We have a dangerous love affair with guns. |
A little digression - a side route if you will, from the road with no end. In two of my lectures this morning, I began to realize the extent of a 'gun' culture in our world. Specifically, I am referring to how much the mentality of violence is engrained within us. I say this for two reasons: the romanticization of gun-based violence and the subconscious acceptance of violence as a necessary tools. These are what I believe to be the reasons why 'disarmament' or 'anti-small arm proliferation' talk are merely pie in the sky talk - we have to strike at our very own roots and discard our implict glorification of arms and violence.
First, the romanticization of guns and weapons by the media, our conversations and social understandings. Make no mistake, I am not accusing anyone of being pro-guns or pro-violence. I will reserve my judgments on that matter here; instead, I am blaming our adventurous spirits and our need to be thrilled. The media placates our insatiable need for violence through increasingly elaborate action scenes in movies, news stories are geared towards capturing the sensation of gunshots, bombs etc. Obviously, in due course, the consumption of these movies normalizes violence.This of course, triggers a cataclysmic cycle of violence - our perverted desire for guns feeding an even more destructive force of real-life manifestations of violence.
Second, I am appalled at how many people view the Arab World Protests as great signs of change. I think we must stop to ponder the problems involved with using volatize methods to achieve change. Oh, how forgotten are Gandhian values! Where has the noble notion of Satyagraha gone? I am aware of the differences in social contexts, but still, we are endorsing ruthless violence to acheive better living conditions and governance. Here, I speak to those in universities, scholars, including myself. I must constantly remind myself of the words of Anton Chekhov, that if a gun is introduced in the first act of a play, it must be fired by the final act.
Therefore, we must really reevaluate our positions on violence as a necessary tool for revolution; we must de-glamourize our perceptions of revolution; we must de-romanticize the notions of guns.

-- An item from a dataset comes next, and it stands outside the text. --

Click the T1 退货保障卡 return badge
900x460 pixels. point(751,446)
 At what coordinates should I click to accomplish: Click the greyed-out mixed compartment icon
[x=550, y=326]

Yes, I am preaching to the converted. Everything I have just said has been said a million times. Unfortunately, they have fallen on deaf ears. I think that we must make it our unwavering principle that guns have no place in our world.
That is not too idealistic to ask for, if we start practicing non-violence ourselves. What I mean by this, is that we tailor our aesthetic, intellectual and artistic appetites to critically analyze all sorts of violence and eventually develop a disdain for it. When we watch movies or TV shows, ask yourself what other avenues could have been chosen; what other methods of conflict resolution could have been possible. Maintain strict stances against gore, guts and guns. Remove our tacit compliance to this violent world order. I do not intend to sound like an over bearing mediator, but that is the role all of us have to play if we are to live in a gun-less world.
Let us unhang that pistol from the wall.